Teaching is a two way street. You go there thinking you will shape learners' mind but you end up being shaped by their unfathomable curiosity. Something similar happened to me during my teaching term at TFI school.

Summer 2017

"Give me the child for the first seven years and I'll give you the man".......When I first read this quote in a book, I did not realize the gravity of the argument back then. But being a class-teacher, for 4th Grade Students in a sub-urban government school in Ahmedabad, expanded my perception.

It all started when one of my friends at TFI informed me about this issue that they had where all the new recruits of TFI fellowship go for some sort of orientation program during their first few weeks of joining. During this period, they have no teacher in the classrooms as old fellows have left the place and new fellows can't join before orientation. I quickly jumped in and asked them to assign me one school. I would like to share some of the key learnings in my teaching journey.

Idea of an Ideal Classroom
Although, I have been teaching kids for several years in different roles but being a class-teacher was completely new experience for me. Because of this, I was comparatively new to this teacher-parent-student-school dynamics. I started documenting my experience during this time which led me to understand several behavioural patterns in school and society. One of the core perception prevalent amongst all of us was the idea of ideal classroom. Although, it was not openly talked about or written anywhere, we somehow had a mental construct of ideal classroom and everyone aimed to achieve that.

An Ideal Classroom,
is where kids silently listen to their teacher, complete their classwork on time and do not create any noise.

An Ideal Teacher,
is one who can control his/her classroom and gives a lot of homework.

An Ideal Parent,
is someone who monitors his/her child's homework completion.

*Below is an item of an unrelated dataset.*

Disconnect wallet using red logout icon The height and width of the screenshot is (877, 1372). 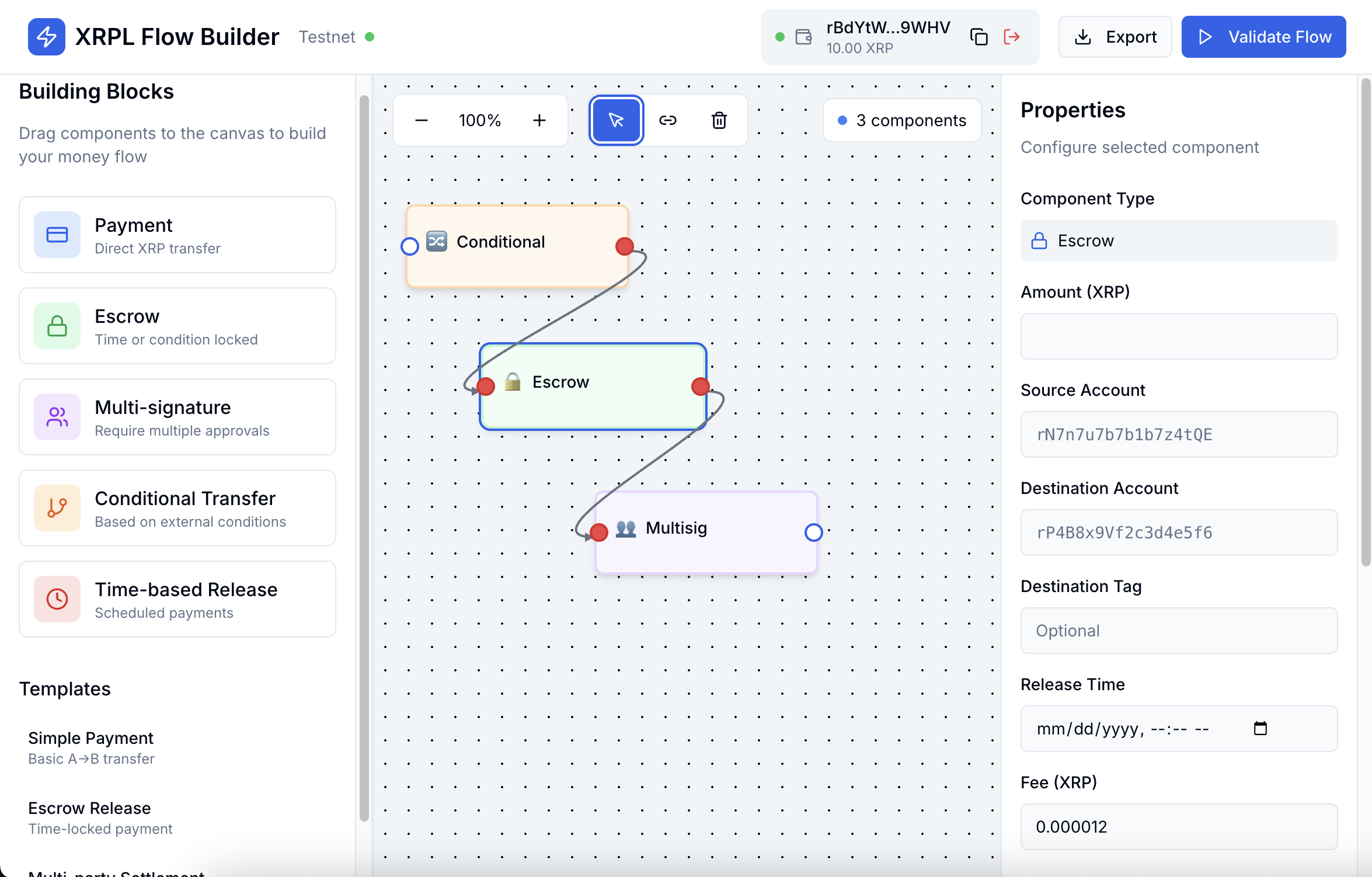point(1011,37)
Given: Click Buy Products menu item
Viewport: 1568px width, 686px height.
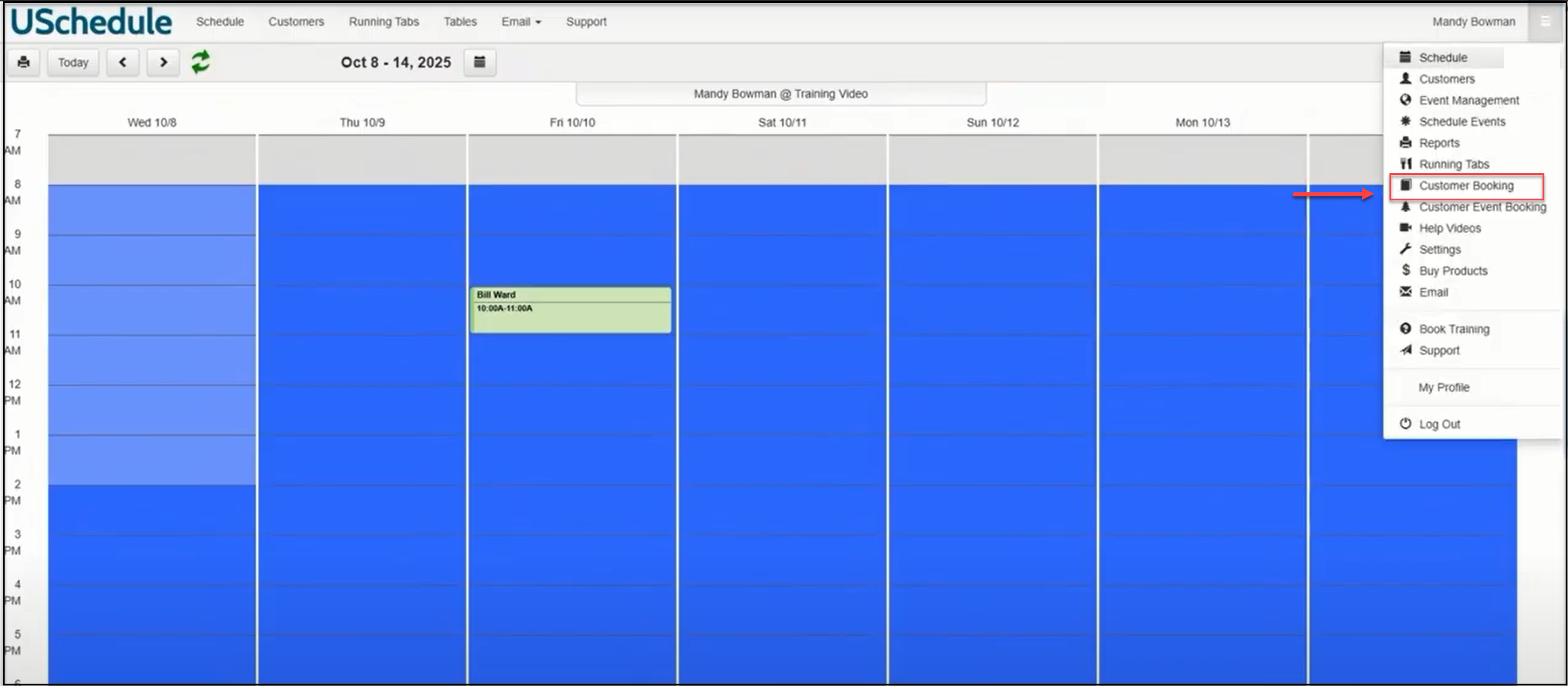Looking at the screenshot, I should click(x=1452, y=271).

After discovering these, I made sure that at least in my classroom I do not fall in the trap of these societal ideals and try to look at teaching and learning in its broadest perspective.

Curious Case of Apple
As a teacher, I had to report to school before the kids start assembling for the morning prayer at 7:00 am. Hence, preparing my breakfast and lunch at 5:30 am in the morning seemed humongous. Everyday, I started buying apples for my breakfast and lunch. This habit of eating apple made me a centre of attraction amongst the kids. They started investigating my behaviour like I am an alien from another planet. I could not understand the reason for 1 week. Kids would come during break time, watch me eat apples, giggle and invite their other friends for this scene.

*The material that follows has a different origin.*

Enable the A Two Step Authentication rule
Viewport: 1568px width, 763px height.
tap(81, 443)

It made me curious and I started being more observant of their behaviour. After talking to few of the kids and understanding their behaviour, I realized the curious case of apple. Surprisingly, kids were learning the proverb "An apple a day keeps the doctor away" but they had never seen an adult eating an apple everyday.

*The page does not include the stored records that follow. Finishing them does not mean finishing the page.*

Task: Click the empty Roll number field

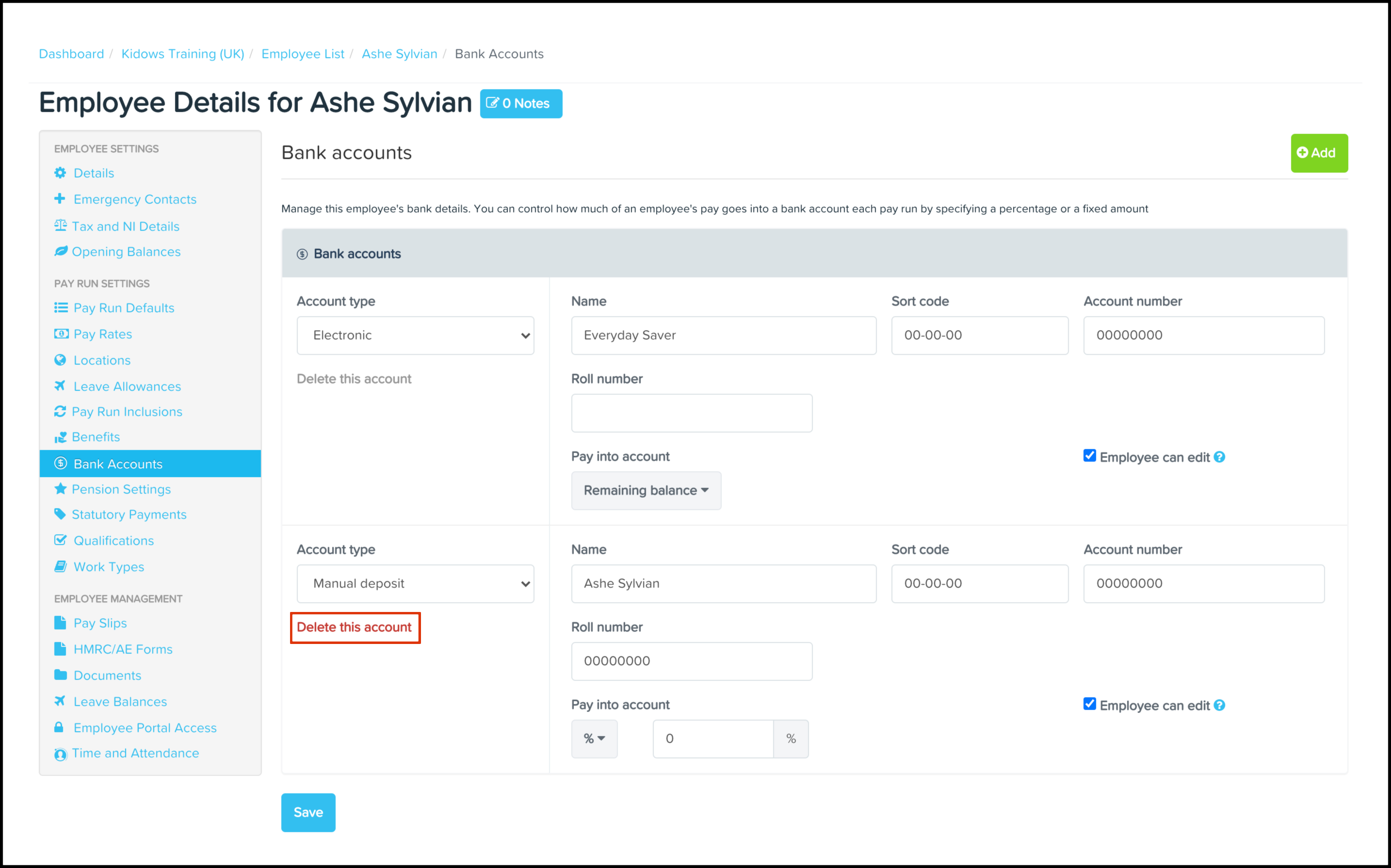Action: [x=691, y=413]
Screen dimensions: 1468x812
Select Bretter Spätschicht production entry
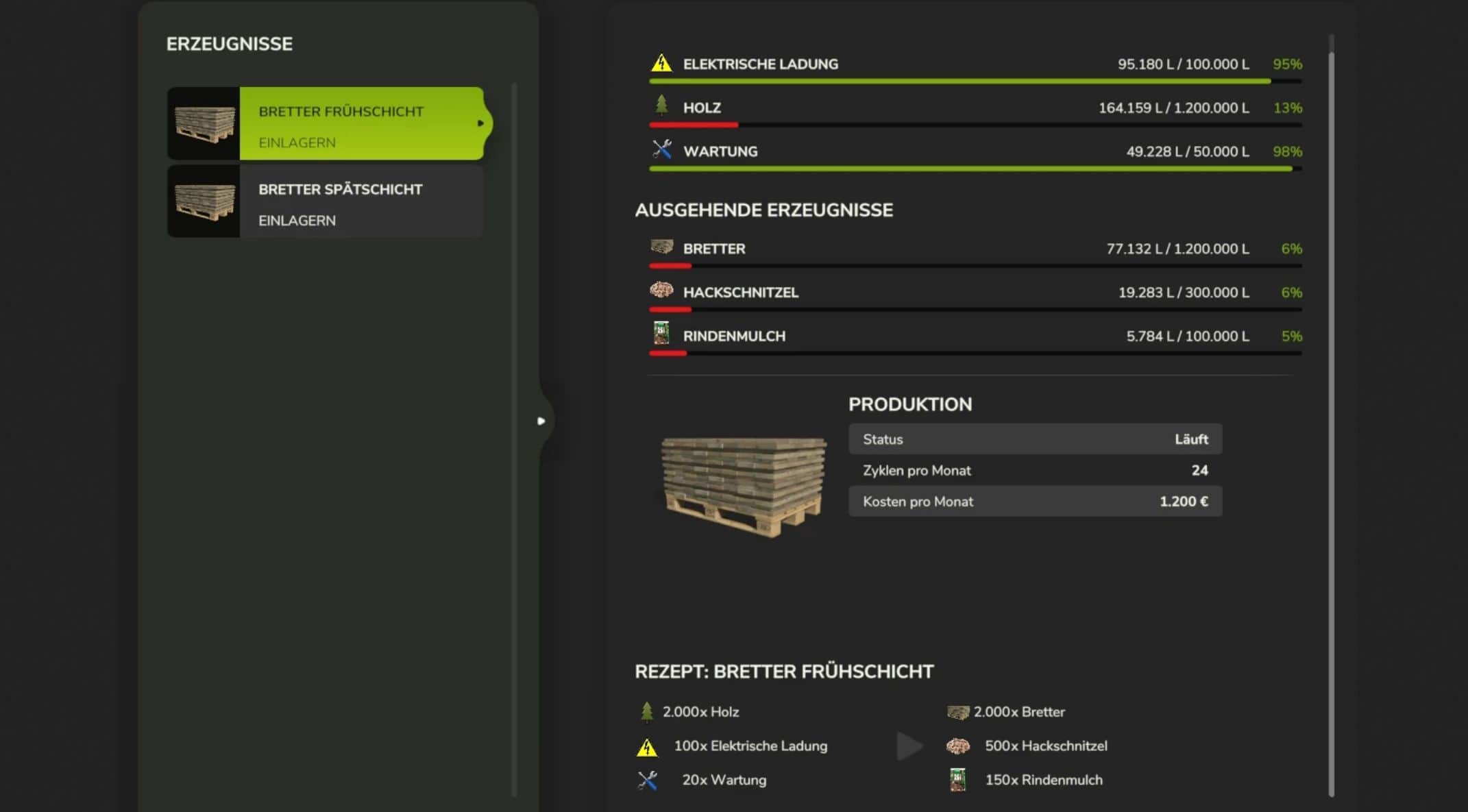[x=360, y=202]
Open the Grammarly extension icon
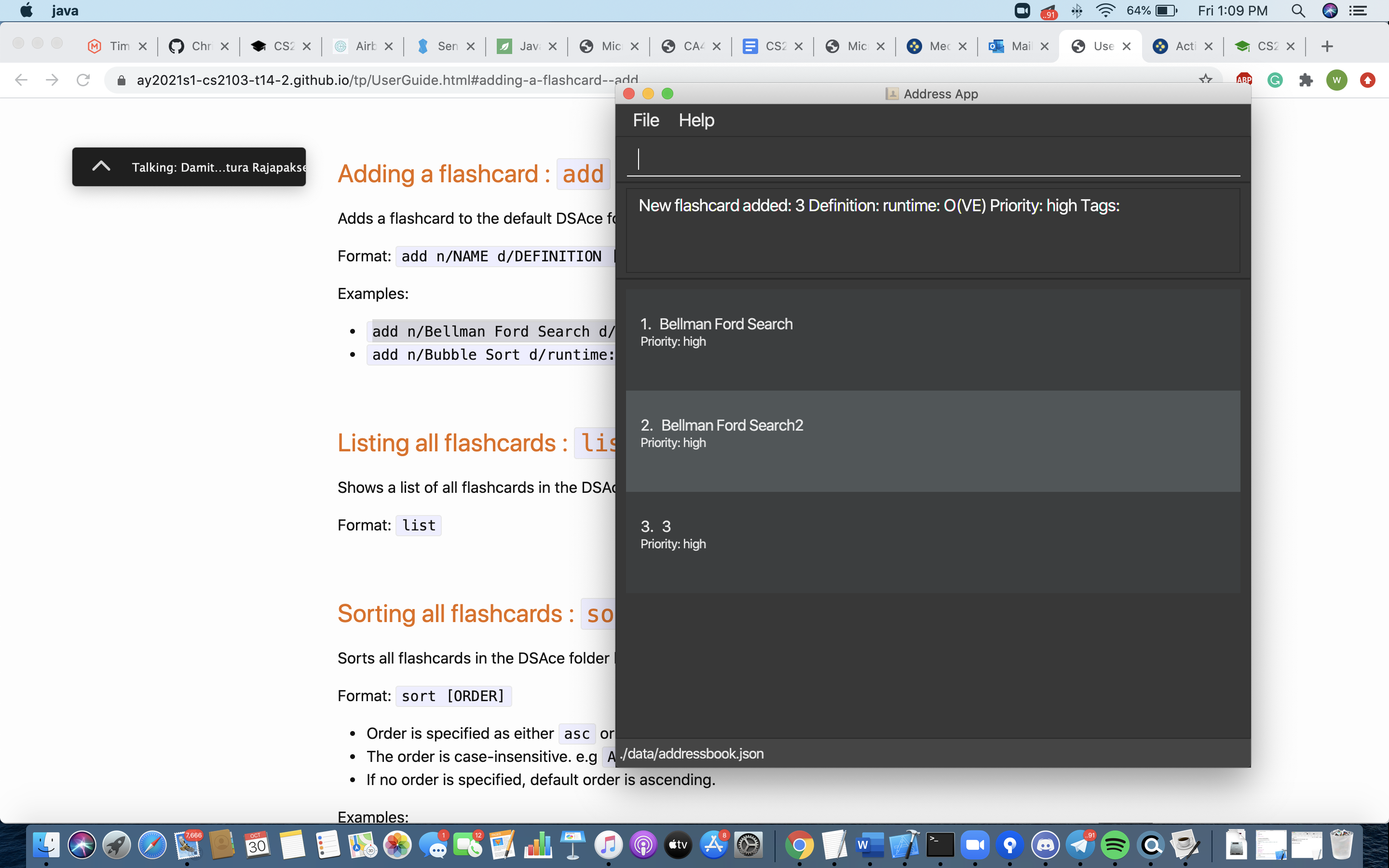This screenshot has width=1389, height=868. pos(1275,80)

That day I learnt how kids view this world and how they struggle to find meaning in our curriculum-defined education. They are taught many things in classroom but they encounter completely different scenarios outside classroom.

Culture of Debate

To alter the silent classroom behaviour, I used to document how many kids actually participated in the classroom discussion by their own choice. They majorly feared that they don't not have anything worthy of classroom participation. To break this, we started a culture of debate in our classroom and to ensure that everyone can contribute, I made up a game where anyone can counter other in only 5 ways.

I named each finger what?, when?, who?, why? and how?. Now if a student wants to contribute then they can raise their hand and point to the respective finger.

It melted their fear of framing correct sentences before raising their hands and resulted in meaningful conversations.

Over weeks, it formed a culture of healthy debate. It also meant that I had to do my homework more rigorously as there were so many questions which I couldn't answer at that time.

I learnt a lot of lessons from this interaction with school students and it gave me a closer look into how we think and shape our reality. As kids, we barely know anything about our surrounding and we start assimilating with adult's view of the world. Most of the time, kids try to be like adults but adults expect them to follow their words and not their action which is very difficult at that age. The experience made me more empathetic to teachers as their responsibility is much more significant than we usually think. Another significant challenge is incorporating human values and making our kids emotionally intelligent. What do you think?